Deere & Company reports its fourth-quarter earnings on Nov. 22 against the backdrop of a share price that has fallen 15% in the past four months. But could this be an opportunity to buy?
Analysts polled by Zacks Investment Research have forecast Deere & Company DE earnings per share of $7.49 for the quarter. Over the previous four quarters Deere has beaten Wall Street expectations — and by 25% in its third quarter, as reported in July.
Q3 Impressed With Raised Outlook
The green-and-yellow-liveried maker of farm and construction equipment also raised its annual profit outlook at its third-quarter presentation — saying it now expects full-year net income of between $9.75 billion and $10.00 billion, up from its previous outlook of $9.25 billion to $9.50 billion.
John May, chairman and CEO, said at the time: “Reflected by our strong third-quarter results, Deere continues to benefit from favorable market conditions and an operating environment showing further improvement.”
Yet the shares still fell.
Cyclicality: A Proxy For Economic Growth
So what’s the problem?
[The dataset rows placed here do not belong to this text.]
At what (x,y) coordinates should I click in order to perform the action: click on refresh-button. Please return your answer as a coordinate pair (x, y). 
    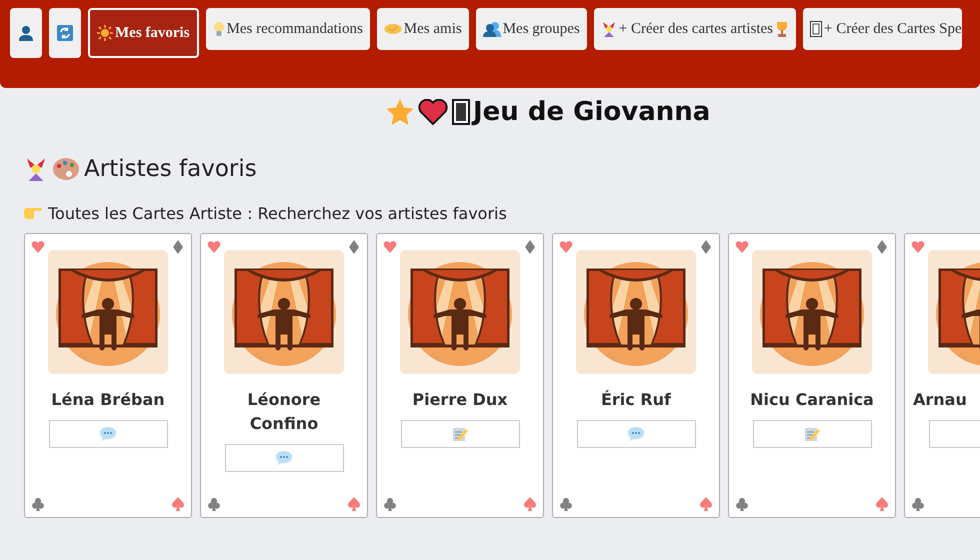
    Looking at the image, I should click on (65, 33).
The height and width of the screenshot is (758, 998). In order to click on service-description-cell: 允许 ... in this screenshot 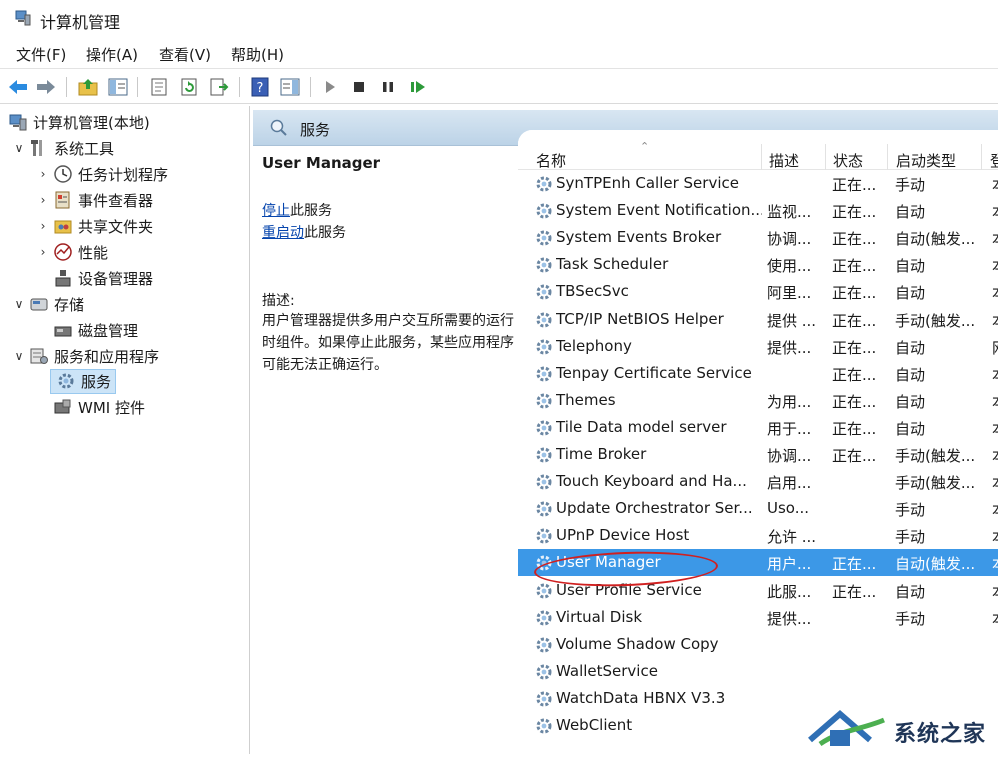, I will do `click(792, 538)`.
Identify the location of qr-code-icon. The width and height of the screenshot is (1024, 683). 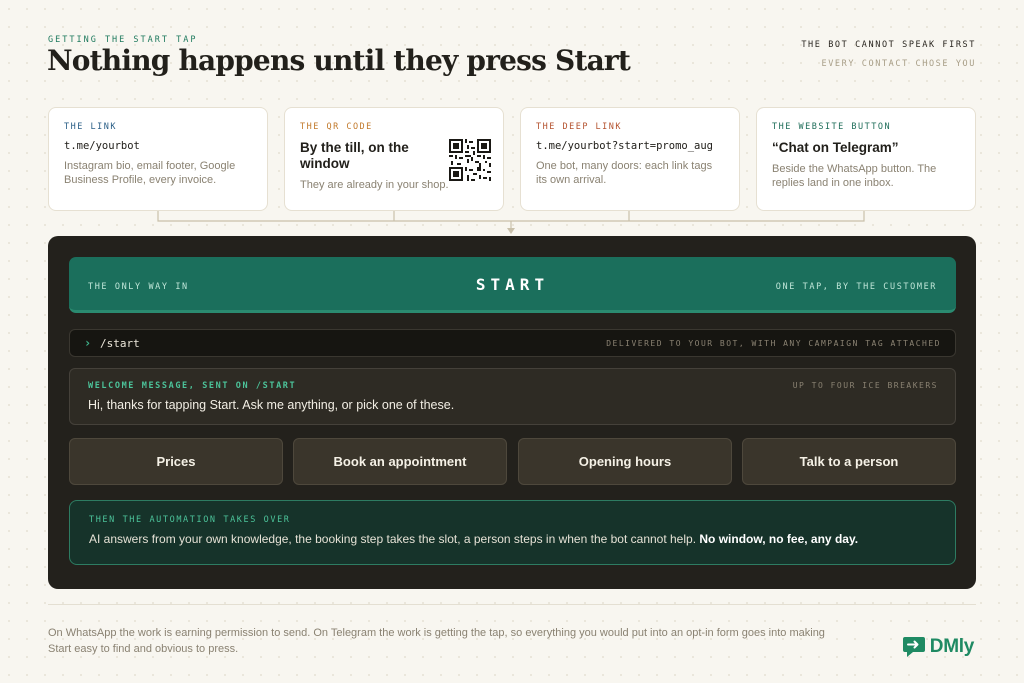
(470, 160).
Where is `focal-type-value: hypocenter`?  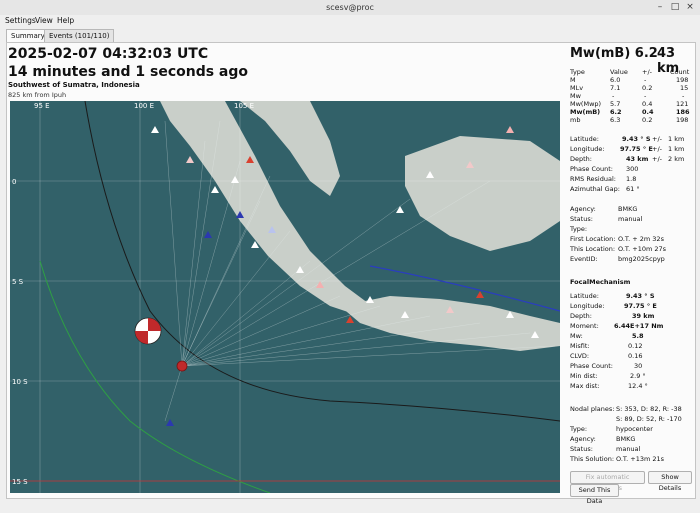
focal-type-value: hypocenter is located at coordinates (634, 429).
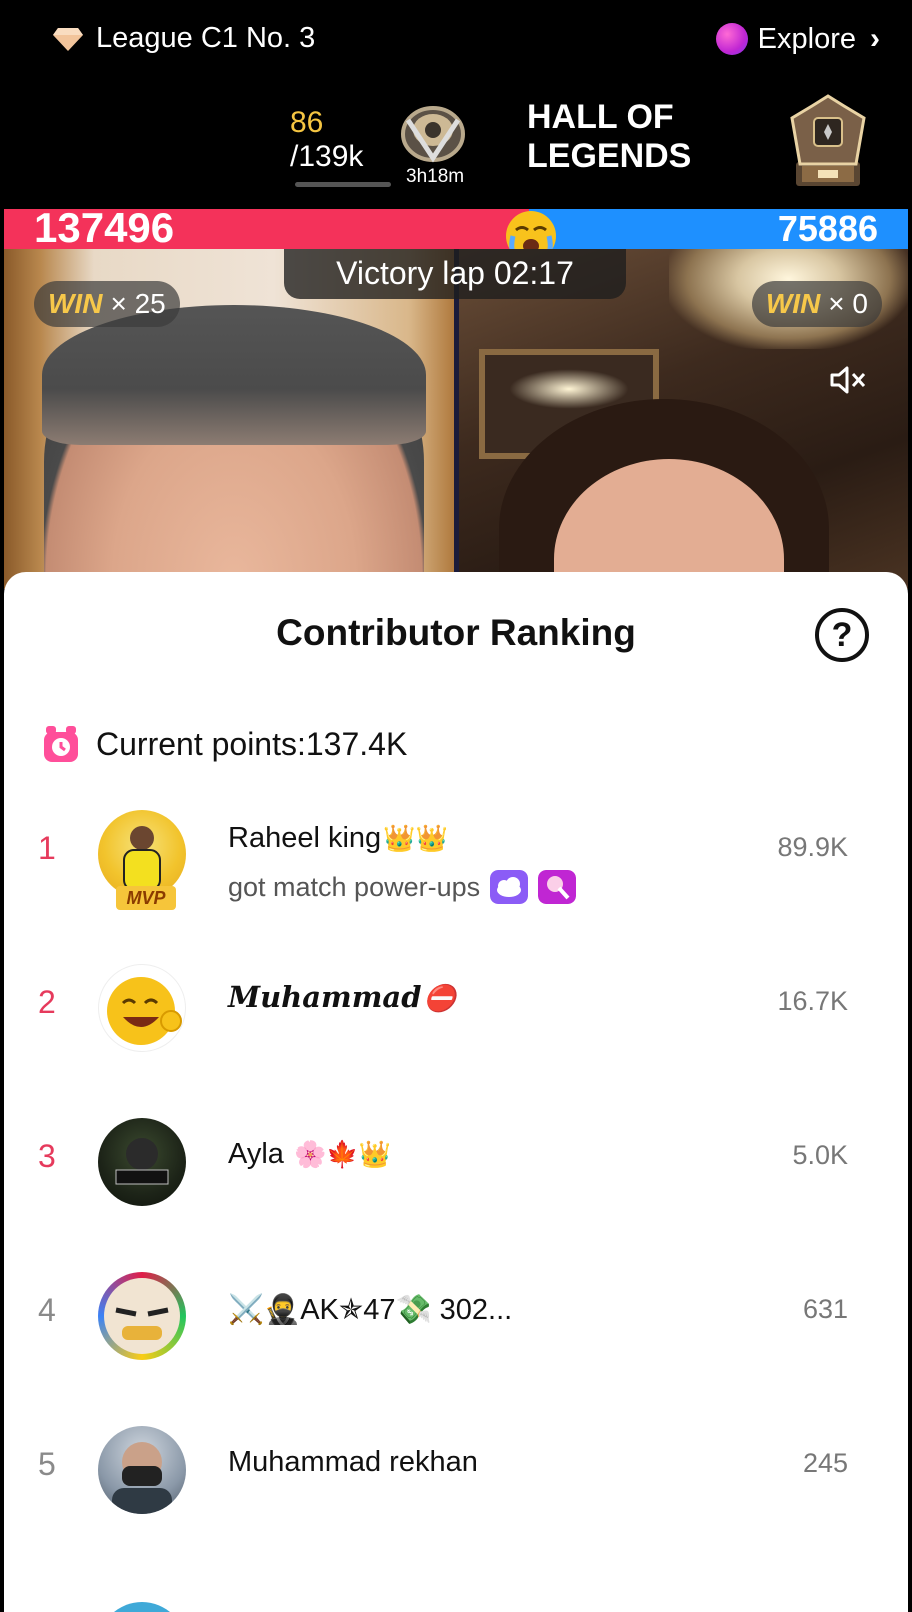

If you’d invested in Deere & Company at the end of 2019, your shares would now be worth 140% more. And Simply Wall St says the shares are currently trading at 8.5% below their fair value estimate.
Luca Socci, an analyst at Seeking Alpha who rated the stock Buy, summed it up in one word: cyclicality. This means the stock is more exposed to the vagaries of economic growth.
“In this century alone, Deere has seen three major downturns, with revenues declining 20%-40%, together with the operating margin. Each of these downturns brought the stock down. At the same time, the stock more than recovered from each downturn, trending overall upward,” he said.
Shares in Deere’s rival Caterpillar Inc. CAT have followed in much the same trajectory: down 15% since early August, but up 68% since the end of 2019.
Is Buy And Hold The Answer?
If, as many analysts expect, the U.S. is heading into a slowdown, then even a solid set of results for Deere & Company on Wednesday may not be enough to stir the shares from their current malaise if traders believe the company is a barometer for the U.S. economy.
But investors who hold the shares long term are unlikely to be selling anytime soon, feeling that they’re likely to recover their ground and more when the economy stabilizes.